Eran eso de las 10 de la mañana en la sala de estar de la Oficina del Peregrino de Santiago de Compostela. Éramos 7 u 8 personas reunidas para compartir sobre nuestro camino. Yo no lo había realizado pero era parte de la experiencia de acogida en la cual participaba. Después de tanta alegría y tanto dolor, valía la pena ofrecer un café para escucharse unos a otros, contar cómo el camino les había transformado. Hay de esto en la vida espiritual: dar un paso al lado para dar cita a lo vivido. Cada uno de nosotros está invitado. ¿Cortado o con leche?

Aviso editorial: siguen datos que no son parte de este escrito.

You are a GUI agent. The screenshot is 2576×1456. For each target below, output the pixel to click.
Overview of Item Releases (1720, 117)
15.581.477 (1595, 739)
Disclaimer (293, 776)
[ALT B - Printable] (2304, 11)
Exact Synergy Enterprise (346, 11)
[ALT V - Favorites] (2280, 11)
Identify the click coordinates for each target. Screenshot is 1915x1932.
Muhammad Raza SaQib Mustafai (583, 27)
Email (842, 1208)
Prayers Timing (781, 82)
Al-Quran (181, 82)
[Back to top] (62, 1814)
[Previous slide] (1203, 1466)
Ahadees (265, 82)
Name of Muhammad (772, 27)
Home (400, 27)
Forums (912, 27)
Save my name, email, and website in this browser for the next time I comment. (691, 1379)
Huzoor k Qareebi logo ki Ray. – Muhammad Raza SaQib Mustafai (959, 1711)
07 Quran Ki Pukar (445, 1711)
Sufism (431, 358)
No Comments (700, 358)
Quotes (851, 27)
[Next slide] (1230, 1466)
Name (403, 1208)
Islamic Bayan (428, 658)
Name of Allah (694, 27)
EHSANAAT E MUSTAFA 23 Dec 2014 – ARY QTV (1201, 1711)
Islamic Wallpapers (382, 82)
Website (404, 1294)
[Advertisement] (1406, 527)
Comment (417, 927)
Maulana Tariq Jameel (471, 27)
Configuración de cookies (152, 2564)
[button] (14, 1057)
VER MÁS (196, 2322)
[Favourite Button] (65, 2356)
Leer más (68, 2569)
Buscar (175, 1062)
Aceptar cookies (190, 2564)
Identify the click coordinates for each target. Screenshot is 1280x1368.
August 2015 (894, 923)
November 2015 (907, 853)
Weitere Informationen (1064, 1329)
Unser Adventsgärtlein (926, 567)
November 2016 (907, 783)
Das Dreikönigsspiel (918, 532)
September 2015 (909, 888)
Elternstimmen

¿Cuántas personas han tomado el camino este año con el propósito de superar una dificultad, cerrar o empezar una fase importante de su vida o compartir un momento con amigos con quienes no convivían desde hace muchos años? ¿Cuántas de ellas han encontrado a Dios de manera más o menos explícita? ¿Y cuantas siguen considerándose personas “no religiosas”? En la pastoral de Santiago, no se trata de añadir nada a lo vivido, sino de recogerlo: una Iglesia de escucha, como dice el Papa Francisco. Cada uno de nosotros está invitado.
Aquella mañana, la última pregunta planteada por mi compañero me pareció algo abstracta, genérica: “¿Qué he descubierto de Cristo durante este camino?” Pero después de 2000 kilómetros ya no existen las cosas abstractas. Uno de los participantes habló de las señales en el camino, estas flechas amarillas que indican por dónde ir. Hablaba de un Cristo que indica donde hay vida. Nunca en mi vida espiritual, me hubiera referido a Él así. En mi “sedentarismo”, suelo hacer de Cristo la meta, la única cosa que me puede colmar. Entonces es cuando, sin darme cuenta, le pido que sea un Mesías todopoderoso que ponga fin a mis dificultades; es entonces cuando lo cambio por un ídolo.
Jesús es “el camino, la verdad y la vida” (Jn 14, 6): el camino que nos ofrece no se acaba en Él sino que nos encamina hacia los otros y hacia su Padre. Eso es su verdad, la verdad que lleva a la vida, la vida que es un camino.